More than skin-deep: a healthy glow is important to well-being. It’s no surprise that the state of your skin can more or break your mood. Here are some tips that will help you keep it alive – Natural Health Guide

More than skin-deep: a healthy glow is important to well-being. It’s no surprise that the state of your skin can more or break your mood. Here are some tips that will help you keep it alive – Natural Health Guide – Brief Article

One look in the mirror says it all: Winter can do bad things to your skin. Forget the gray pallor from too much time indoors. For people who live in the Frost Belt, the real damage can come from elsewhere. Cold weather can dry out your skin in two ways: directly, because cold air generally has low humidity, and indirectly, from central-heating systems. And if you spend time outdoors, you can expose your face to the ultraviolet radiation that is reflected off the snow.

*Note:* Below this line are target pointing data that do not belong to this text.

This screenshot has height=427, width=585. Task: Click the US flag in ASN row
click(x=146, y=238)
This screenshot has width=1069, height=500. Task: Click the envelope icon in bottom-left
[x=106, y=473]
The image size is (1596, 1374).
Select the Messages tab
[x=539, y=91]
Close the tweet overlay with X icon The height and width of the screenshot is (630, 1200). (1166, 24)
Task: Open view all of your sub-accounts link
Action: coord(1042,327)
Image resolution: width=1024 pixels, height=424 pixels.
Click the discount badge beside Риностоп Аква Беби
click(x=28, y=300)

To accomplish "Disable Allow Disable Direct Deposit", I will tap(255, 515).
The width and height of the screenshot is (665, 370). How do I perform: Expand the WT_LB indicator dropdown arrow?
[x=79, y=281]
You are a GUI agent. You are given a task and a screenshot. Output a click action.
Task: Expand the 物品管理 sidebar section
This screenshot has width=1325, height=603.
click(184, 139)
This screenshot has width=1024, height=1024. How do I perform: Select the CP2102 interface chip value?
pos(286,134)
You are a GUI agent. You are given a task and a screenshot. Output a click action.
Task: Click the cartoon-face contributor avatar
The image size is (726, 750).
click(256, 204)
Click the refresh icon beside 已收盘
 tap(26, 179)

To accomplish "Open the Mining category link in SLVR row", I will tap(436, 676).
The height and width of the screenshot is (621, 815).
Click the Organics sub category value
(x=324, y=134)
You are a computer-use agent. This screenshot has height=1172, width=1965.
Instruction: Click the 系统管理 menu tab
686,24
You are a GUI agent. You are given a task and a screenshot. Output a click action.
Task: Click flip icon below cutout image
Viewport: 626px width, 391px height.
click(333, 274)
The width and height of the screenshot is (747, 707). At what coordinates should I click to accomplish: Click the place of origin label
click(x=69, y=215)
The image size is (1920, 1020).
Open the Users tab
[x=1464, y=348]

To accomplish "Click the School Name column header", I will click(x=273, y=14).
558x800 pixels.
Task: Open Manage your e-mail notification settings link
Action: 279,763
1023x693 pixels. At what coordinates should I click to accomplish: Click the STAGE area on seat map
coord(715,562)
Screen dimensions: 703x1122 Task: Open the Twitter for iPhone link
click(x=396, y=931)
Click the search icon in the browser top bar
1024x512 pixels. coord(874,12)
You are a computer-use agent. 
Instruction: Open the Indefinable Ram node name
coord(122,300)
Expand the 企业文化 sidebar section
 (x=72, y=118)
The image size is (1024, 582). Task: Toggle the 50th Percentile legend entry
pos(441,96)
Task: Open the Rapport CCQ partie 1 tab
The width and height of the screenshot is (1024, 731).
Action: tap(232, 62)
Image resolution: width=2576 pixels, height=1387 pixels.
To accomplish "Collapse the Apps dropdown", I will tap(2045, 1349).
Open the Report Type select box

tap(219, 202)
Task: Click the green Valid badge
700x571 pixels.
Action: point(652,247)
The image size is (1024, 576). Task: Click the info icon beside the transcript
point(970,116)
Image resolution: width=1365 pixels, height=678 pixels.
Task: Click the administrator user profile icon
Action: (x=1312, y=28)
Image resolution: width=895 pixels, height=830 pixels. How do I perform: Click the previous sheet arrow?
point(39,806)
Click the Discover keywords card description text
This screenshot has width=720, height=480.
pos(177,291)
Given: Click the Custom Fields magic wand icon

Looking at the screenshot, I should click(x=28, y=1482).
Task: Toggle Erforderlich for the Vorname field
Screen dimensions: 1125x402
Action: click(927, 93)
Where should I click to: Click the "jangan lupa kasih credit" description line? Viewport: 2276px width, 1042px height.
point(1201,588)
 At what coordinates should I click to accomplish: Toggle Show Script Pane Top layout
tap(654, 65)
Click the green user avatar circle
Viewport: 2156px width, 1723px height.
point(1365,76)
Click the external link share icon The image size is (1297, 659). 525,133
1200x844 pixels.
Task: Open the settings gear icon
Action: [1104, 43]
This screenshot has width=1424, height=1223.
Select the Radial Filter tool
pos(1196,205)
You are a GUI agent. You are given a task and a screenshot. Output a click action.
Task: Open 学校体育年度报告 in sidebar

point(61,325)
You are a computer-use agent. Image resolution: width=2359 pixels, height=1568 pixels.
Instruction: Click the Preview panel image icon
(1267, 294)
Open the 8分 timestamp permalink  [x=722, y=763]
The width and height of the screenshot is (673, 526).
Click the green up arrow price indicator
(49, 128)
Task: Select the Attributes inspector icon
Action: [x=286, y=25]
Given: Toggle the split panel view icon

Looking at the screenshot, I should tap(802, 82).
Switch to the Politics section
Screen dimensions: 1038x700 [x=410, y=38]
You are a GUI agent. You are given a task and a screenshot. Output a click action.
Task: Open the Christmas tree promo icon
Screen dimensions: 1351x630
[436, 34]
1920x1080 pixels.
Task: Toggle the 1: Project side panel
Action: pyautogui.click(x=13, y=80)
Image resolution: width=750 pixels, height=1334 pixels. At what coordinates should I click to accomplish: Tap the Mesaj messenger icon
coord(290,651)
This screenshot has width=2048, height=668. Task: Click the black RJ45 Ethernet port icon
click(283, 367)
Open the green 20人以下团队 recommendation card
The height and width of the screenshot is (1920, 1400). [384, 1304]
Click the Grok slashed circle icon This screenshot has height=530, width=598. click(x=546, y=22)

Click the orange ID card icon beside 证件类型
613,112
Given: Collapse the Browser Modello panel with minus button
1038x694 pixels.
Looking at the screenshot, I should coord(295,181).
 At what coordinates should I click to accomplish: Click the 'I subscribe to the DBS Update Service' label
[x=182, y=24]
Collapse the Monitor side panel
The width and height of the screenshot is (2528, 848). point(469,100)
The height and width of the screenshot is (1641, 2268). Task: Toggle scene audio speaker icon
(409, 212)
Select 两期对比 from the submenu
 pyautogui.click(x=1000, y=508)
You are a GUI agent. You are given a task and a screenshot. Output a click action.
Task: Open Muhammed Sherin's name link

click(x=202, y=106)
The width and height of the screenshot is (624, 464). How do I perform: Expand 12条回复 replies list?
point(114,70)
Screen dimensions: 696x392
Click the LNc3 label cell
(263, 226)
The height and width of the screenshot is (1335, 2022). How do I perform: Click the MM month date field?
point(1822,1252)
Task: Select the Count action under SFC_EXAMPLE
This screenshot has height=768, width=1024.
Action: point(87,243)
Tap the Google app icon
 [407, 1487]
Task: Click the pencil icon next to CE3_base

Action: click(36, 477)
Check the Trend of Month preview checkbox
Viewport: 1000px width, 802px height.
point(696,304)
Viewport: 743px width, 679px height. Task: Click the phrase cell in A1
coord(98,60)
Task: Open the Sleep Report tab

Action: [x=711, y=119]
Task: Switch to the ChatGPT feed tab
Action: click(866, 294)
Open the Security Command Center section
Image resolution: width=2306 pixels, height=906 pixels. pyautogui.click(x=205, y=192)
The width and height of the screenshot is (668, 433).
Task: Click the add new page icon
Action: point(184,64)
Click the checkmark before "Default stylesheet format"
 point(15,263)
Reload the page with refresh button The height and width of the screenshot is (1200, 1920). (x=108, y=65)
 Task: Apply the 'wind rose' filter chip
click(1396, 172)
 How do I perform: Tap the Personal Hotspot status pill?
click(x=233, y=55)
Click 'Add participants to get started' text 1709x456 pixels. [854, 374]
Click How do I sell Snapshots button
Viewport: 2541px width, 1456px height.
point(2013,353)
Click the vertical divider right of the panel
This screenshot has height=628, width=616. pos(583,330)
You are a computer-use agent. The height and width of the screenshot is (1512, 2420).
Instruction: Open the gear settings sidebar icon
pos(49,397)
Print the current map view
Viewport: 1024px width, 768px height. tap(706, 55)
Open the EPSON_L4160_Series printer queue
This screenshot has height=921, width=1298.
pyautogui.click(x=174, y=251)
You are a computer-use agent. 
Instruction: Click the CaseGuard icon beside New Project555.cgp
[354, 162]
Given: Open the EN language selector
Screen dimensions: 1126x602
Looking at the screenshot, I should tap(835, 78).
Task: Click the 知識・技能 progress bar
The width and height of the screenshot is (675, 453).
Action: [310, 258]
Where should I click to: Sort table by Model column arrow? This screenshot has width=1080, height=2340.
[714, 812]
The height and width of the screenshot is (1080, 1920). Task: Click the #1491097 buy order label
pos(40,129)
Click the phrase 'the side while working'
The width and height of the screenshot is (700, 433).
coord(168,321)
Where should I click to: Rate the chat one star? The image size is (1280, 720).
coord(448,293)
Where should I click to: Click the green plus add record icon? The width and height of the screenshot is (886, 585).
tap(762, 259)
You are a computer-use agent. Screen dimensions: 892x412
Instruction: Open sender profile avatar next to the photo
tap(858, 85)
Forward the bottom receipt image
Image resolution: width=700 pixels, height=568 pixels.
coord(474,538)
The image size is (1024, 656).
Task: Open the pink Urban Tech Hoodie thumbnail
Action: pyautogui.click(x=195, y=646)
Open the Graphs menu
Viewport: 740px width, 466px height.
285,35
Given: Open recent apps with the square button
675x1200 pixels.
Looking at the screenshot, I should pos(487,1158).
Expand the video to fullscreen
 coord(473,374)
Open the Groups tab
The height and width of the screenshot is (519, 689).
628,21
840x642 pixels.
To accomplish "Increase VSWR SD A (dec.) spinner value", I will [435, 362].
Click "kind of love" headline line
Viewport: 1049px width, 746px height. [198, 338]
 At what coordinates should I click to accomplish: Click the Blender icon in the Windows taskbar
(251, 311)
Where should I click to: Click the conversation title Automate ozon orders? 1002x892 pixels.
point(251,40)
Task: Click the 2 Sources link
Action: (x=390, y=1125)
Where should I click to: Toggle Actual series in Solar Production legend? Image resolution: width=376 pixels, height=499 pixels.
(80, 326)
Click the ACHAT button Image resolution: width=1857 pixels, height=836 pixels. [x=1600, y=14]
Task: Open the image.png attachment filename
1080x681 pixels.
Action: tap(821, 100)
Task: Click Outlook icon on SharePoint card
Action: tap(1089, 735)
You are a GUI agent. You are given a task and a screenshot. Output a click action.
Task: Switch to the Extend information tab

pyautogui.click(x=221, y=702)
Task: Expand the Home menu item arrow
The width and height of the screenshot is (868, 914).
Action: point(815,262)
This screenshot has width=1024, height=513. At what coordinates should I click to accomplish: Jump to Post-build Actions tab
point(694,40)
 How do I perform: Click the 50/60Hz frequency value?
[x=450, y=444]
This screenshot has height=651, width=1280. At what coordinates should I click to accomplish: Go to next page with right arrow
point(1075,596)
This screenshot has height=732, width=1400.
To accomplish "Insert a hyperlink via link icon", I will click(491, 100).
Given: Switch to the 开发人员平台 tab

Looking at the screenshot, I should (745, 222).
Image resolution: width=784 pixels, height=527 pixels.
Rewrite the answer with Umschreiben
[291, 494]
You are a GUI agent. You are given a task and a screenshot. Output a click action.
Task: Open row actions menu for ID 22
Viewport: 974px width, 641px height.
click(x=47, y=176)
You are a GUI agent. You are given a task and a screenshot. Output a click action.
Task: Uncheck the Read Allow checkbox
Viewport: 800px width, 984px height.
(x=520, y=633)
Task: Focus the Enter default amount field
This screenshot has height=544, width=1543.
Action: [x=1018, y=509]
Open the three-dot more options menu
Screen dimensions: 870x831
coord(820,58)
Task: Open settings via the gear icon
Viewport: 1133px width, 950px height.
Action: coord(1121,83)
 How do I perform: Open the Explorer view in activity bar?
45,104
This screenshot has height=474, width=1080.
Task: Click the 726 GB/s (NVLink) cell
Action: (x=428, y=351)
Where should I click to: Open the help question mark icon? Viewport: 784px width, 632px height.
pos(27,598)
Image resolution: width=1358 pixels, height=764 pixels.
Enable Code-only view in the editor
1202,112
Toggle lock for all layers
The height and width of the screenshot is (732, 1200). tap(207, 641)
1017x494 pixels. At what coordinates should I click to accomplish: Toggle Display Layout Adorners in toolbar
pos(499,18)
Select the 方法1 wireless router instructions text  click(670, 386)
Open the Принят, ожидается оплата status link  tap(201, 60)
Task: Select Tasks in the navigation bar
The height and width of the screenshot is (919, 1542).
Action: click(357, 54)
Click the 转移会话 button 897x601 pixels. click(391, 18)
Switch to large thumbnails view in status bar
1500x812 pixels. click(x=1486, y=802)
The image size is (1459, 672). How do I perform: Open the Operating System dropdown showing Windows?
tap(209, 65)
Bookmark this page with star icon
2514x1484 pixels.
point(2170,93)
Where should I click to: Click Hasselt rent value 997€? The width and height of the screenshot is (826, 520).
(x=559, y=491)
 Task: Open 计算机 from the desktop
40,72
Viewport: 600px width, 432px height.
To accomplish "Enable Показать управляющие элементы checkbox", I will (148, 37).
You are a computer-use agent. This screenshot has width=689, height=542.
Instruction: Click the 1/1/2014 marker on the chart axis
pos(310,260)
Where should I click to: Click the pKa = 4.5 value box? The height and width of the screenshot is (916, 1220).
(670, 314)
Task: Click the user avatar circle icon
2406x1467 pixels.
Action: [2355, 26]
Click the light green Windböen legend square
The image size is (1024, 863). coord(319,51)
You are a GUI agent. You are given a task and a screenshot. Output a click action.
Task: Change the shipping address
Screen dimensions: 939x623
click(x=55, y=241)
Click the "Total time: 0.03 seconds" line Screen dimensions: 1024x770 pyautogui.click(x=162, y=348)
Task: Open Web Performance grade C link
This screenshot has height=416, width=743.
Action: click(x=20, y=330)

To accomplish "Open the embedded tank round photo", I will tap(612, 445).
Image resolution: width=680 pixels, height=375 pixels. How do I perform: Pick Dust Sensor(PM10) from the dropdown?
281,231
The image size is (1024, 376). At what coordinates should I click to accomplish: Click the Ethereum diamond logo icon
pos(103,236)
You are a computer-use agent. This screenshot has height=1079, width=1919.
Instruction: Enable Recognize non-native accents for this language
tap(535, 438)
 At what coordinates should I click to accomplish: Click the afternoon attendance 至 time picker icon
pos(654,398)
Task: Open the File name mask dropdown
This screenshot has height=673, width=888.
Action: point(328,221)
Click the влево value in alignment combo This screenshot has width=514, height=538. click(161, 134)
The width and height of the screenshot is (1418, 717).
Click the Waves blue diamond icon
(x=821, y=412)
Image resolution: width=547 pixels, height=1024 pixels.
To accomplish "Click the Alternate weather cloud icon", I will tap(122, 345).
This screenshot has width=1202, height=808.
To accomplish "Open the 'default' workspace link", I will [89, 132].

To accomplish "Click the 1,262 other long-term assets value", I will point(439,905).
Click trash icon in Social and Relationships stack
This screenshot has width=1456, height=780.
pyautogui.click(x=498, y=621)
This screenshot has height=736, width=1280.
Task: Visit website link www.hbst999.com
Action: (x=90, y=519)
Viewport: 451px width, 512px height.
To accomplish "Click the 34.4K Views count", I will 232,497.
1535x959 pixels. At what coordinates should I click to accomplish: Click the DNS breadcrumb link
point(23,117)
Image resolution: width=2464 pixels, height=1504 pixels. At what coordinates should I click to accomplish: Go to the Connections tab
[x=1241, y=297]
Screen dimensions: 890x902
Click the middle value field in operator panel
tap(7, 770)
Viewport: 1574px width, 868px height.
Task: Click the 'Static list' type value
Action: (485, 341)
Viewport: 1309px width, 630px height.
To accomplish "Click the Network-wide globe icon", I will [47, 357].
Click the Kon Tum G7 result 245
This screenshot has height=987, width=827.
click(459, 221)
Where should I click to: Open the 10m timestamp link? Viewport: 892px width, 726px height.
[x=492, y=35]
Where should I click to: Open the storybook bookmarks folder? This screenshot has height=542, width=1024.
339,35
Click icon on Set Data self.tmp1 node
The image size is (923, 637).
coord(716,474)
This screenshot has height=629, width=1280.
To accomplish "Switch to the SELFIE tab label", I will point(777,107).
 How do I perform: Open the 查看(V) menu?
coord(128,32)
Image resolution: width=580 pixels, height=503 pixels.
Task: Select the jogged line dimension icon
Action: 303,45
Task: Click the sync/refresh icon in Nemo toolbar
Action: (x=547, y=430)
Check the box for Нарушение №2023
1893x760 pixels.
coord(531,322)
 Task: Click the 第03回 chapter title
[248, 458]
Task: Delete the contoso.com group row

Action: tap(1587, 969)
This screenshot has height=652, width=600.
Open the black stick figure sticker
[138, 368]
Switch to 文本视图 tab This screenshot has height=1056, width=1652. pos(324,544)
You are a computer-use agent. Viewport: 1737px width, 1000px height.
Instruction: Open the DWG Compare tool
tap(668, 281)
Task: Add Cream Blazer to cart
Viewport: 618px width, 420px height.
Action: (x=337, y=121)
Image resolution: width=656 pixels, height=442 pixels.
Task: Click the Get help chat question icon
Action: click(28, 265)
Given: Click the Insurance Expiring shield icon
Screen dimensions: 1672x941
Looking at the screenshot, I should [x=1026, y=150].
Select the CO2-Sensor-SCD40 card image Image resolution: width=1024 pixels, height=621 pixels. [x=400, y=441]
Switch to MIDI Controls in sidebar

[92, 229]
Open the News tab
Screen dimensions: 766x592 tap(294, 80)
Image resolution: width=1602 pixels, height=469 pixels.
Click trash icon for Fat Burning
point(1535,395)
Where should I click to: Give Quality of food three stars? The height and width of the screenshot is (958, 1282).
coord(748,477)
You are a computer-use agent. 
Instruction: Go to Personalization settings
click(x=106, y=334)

During the winter months, too much washing can actually be harmful: It strips away protective oils and draws out moisture. And exfoliation can leave new skin exposed to harsh winter winds. The American Academy of Dermatology (AAD) recommends reassessing your skin-care routine during cold weather to ensure that you aren’t robbing your skin of moisture. The AAD encourages washing with mild soap in lukewarm water and trapping moisture by applying moisturizer while the skin is still wet. Come spring, your skin will need rejuvenation. This is a good time to return to regular cleaning and gentle exfoliation. Once the warm weather brings back humidity, your skin can draw moisture from the air and a normal routine can be re-established.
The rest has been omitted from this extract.